■ WORK TO BE COMPLETED ■
Copying exactly, give the lines in the material below from the one with "How do I perform: Click the 67%" to the one with "You are a computer-use agent. Screen", ends included, and nothing besides.

■ SOURCE DATA ■
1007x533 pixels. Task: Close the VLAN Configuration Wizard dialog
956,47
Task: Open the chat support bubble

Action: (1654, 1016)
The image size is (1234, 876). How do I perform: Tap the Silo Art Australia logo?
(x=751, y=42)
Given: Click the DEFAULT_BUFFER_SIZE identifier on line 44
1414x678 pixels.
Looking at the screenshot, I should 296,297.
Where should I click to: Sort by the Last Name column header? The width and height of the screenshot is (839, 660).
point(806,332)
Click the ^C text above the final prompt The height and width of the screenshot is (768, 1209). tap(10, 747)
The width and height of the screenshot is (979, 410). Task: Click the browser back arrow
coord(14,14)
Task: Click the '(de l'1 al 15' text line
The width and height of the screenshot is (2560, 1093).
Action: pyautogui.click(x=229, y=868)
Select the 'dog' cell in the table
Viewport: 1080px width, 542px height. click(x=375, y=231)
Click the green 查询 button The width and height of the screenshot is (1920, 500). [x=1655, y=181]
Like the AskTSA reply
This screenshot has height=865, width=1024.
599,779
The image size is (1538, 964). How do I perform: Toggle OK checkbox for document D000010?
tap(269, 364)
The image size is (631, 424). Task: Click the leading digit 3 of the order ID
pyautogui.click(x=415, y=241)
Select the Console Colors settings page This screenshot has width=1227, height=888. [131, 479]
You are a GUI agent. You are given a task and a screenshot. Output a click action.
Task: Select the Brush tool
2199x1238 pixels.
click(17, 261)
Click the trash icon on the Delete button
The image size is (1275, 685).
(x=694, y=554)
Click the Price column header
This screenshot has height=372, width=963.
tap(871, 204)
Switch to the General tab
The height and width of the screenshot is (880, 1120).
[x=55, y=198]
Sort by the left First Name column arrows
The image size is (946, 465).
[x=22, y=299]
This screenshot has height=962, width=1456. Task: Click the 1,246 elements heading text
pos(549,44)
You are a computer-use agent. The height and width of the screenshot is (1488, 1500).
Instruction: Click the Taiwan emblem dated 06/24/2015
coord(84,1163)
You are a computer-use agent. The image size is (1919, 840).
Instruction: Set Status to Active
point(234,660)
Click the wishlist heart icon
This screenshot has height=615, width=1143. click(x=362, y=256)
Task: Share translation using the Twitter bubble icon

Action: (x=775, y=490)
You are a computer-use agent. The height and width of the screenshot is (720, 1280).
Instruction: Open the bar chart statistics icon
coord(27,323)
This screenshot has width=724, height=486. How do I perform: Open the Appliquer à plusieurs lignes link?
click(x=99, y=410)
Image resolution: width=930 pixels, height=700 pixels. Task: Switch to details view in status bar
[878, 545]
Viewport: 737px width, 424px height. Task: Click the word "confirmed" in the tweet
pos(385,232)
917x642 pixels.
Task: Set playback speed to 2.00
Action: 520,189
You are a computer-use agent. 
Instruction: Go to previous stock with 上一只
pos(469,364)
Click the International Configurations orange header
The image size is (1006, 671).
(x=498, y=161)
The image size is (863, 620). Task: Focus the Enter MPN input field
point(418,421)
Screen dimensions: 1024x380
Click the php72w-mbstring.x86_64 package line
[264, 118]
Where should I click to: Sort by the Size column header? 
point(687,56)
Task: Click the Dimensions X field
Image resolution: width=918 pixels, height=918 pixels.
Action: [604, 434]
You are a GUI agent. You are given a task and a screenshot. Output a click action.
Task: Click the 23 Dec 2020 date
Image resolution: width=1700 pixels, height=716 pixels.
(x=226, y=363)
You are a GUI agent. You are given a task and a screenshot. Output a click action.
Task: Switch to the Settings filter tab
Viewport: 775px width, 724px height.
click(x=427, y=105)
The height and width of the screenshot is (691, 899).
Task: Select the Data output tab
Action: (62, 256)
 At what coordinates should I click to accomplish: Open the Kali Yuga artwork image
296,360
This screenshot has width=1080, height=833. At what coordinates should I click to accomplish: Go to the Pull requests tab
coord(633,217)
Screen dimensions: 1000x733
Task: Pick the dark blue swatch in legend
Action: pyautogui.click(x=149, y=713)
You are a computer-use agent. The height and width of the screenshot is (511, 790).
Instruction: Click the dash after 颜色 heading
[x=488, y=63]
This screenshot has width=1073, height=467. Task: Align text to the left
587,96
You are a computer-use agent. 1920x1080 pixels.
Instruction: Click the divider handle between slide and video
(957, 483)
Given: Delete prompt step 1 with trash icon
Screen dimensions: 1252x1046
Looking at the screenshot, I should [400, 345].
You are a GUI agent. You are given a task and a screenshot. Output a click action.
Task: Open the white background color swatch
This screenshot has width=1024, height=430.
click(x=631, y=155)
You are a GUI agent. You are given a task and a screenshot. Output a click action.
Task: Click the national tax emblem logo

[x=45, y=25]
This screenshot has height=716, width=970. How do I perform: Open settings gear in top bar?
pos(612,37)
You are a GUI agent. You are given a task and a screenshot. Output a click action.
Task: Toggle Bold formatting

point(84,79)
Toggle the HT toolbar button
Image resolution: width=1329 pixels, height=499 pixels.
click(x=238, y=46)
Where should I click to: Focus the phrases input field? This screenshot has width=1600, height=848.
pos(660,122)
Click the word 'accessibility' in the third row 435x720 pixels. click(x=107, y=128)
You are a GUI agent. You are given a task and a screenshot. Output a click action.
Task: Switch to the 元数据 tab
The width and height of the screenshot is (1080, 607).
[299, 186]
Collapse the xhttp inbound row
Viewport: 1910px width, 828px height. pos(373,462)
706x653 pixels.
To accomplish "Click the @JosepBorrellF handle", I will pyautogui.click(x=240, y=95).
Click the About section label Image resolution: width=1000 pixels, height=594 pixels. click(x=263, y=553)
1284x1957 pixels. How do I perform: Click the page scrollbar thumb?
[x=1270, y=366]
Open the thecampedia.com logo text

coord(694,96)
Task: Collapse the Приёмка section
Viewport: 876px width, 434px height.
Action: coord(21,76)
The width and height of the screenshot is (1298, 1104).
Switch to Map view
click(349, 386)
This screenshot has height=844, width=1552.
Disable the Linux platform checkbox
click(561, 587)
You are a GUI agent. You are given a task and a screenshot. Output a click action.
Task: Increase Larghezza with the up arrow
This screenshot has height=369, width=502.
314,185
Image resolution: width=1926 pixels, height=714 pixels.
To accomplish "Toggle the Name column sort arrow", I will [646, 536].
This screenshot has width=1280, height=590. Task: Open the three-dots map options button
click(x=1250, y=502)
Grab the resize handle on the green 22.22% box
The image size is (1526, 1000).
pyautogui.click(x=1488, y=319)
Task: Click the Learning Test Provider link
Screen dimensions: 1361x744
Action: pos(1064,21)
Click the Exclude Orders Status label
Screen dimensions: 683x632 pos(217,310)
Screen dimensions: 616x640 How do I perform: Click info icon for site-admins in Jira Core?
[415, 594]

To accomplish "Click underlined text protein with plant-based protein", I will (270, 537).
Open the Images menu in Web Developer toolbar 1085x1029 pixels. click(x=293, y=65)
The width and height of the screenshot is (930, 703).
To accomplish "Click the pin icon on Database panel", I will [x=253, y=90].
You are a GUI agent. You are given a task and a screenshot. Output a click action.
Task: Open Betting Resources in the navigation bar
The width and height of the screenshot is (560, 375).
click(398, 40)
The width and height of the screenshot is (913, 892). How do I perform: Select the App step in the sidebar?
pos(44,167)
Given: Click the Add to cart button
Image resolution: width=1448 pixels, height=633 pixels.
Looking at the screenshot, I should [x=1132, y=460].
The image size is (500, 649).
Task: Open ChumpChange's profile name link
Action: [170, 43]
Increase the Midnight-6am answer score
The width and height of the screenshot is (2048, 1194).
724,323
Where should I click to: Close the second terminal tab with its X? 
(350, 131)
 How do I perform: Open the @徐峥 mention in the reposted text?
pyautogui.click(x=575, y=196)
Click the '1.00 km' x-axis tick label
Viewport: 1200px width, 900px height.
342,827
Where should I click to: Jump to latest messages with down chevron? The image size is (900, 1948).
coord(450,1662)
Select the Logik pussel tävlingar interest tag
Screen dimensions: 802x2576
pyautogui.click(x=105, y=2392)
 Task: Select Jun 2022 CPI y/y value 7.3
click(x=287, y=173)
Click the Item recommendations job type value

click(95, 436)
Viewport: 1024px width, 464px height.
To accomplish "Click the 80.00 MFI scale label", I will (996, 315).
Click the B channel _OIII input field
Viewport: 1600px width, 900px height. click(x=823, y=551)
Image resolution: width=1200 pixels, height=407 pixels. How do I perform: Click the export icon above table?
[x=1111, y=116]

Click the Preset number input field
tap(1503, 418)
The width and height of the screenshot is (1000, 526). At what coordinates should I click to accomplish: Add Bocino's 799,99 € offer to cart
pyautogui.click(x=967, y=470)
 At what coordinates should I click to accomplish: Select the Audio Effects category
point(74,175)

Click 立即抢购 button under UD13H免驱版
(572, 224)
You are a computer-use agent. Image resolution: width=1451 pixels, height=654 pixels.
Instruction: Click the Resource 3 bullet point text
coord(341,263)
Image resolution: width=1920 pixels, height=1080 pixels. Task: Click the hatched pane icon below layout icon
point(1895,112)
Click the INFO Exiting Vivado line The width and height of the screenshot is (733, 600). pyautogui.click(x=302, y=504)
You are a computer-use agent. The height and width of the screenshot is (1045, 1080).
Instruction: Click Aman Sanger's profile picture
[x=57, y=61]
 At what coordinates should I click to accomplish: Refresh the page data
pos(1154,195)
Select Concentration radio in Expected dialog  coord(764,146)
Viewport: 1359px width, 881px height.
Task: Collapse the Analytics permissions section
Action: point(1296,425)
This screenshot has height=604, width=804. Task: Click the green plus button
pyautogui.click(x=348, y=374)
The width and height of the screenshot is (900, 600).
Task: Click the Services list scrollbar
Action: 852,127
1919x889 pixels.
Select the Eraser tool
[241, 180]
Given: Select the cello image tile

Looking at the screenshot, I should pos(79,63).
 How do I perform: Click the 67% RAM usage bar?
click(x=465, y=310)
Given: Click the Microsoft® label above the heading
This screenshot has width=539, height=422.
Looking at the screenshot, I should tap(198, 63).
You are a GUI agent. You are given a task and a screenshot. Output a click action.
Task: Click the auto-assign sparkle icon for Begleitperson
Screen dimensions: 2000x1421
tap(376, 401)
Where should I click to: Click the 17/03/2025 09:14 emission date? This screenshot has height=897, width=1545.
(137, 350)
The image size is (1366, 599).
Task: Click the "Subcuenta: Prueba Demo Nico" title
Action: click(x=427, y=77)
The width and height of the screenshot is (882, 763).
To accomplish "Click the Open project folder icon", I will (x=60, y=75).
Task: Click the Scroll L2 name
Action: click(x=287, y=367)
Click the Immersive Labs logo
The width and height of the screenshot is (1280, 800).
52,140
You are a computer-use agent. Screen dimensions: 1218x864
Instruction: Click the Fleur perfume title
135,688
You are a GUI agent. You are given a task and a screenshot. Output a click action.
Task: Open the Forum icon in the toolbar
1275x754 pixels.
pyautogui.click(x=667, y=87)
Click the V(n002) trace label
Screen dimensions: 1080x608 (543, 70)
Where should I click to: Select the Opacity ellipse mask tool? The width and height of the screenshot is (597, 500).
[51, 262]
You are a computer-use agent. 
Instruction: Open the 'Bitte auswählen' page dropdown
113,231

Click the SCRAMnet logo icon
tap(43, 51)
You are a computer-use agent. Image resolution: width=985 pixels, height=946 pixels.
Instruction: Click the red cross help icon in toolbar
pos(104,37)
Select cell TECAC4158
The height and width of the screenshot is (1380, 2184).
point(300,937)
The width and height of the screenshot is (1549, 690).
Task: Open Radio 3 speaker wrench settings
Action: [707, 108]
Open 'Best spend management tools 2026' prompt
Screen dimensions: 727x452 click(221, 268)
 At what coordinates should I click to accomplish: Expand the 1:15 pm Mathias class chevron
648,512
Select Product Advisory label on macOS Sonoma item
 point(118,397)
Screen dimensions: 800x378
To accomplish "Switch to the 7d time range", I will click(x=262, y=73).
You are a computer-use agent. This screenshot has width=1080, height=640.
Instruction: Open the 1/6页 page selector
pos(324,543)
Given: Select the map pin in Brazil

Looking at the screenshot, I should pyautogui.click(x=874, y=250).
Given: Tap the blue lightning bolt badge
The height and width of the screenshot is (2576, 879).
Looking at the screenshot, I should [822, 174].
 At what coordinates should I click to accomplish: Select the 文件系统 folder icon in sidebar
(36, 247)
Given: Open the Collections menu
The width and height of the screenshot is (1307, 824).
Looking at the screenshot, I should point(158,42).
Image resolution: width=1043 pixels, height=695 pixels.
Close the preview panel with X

■ YOUR RESPONSE ■
 How do I perform: Click the 67% RAM usage bar?
click(x=465, y=310)
Given: Click the Microsoft® label above the heading
This screenshot has width=539, height=422.
Looking at the screenshot, I should tap(198, 63).
You are a GUI agent. You are given a task and a screenshot. Output a click action.
Task: Click the auto-assign sparkle icon for Begleitperson
Screen dimensions: 2000x1421
tap(376, 401)
Where should I click to: Click the 17/03/2025 09:14 emission date? This screenshot has height=897, width=1545.
(137, 350)
The image size is (1366, 599).
Task: Click the "Subcuenta: Prueba Demo Nico" title
Action: click(x=427, y=77)
The width and height of the screenshot is (882, 763).
To accomplish "Click the Open project folder icon", I will (x=60, y=75).
Task: Click the Scroll L2 name
Action: click(x=287, y=367)
Click the Immersive Labs logo
The width and height of the screenshot is (1280, 800).
52,140
You are a computer-use agent. Screen dimensions: 1218x864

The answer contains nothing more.